**Directive**
Reproduce the material from its first line up to and including the line containing "tap(207, 226)", switching "entry" to "item" and leaving everything else unchanged. Omit the pictures from your answer.
· · · ·
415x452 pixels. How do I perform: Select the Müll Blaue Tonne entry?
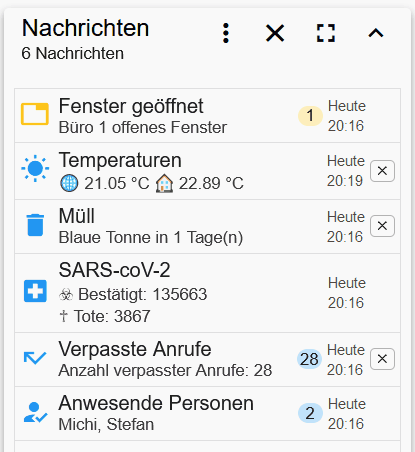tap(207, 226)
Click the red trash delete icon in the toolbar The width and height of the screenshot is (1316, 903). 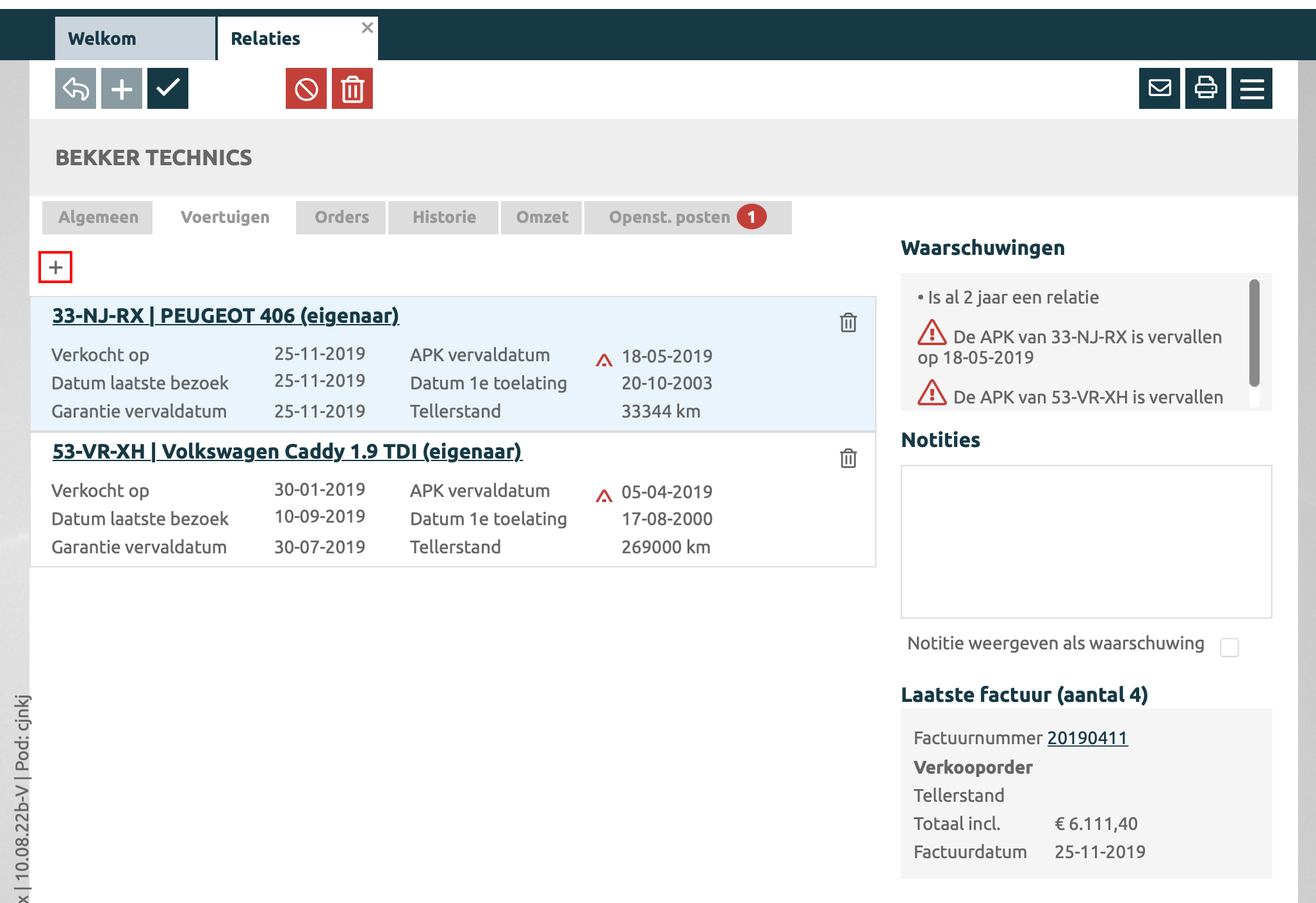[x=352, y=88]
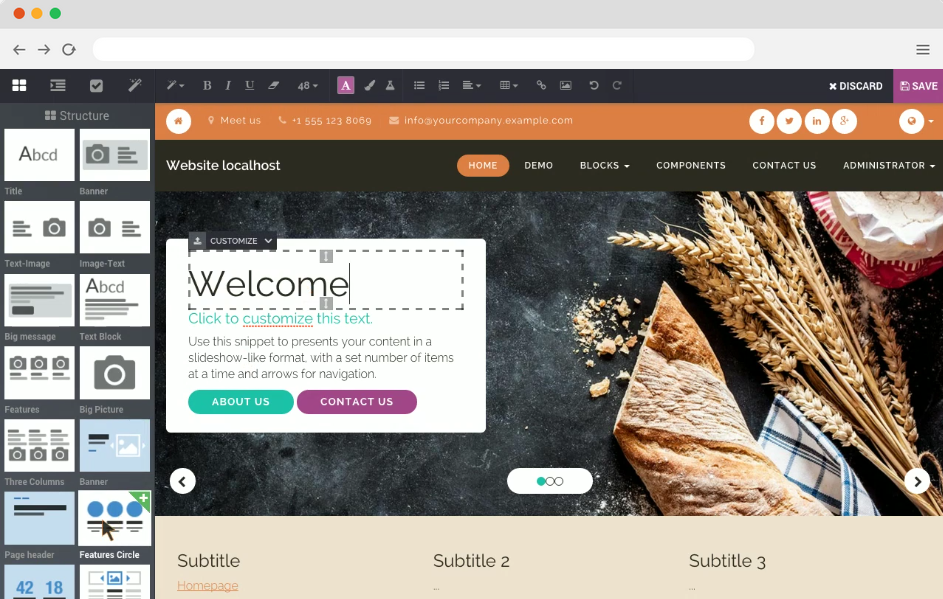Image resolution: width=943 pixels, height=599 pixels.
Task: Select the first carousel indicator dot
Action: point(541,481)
· · · ·
**Complete response**
415x452 pixels. How do I perform: Select the Müll Blaue Tonne item?
tap(207, 226)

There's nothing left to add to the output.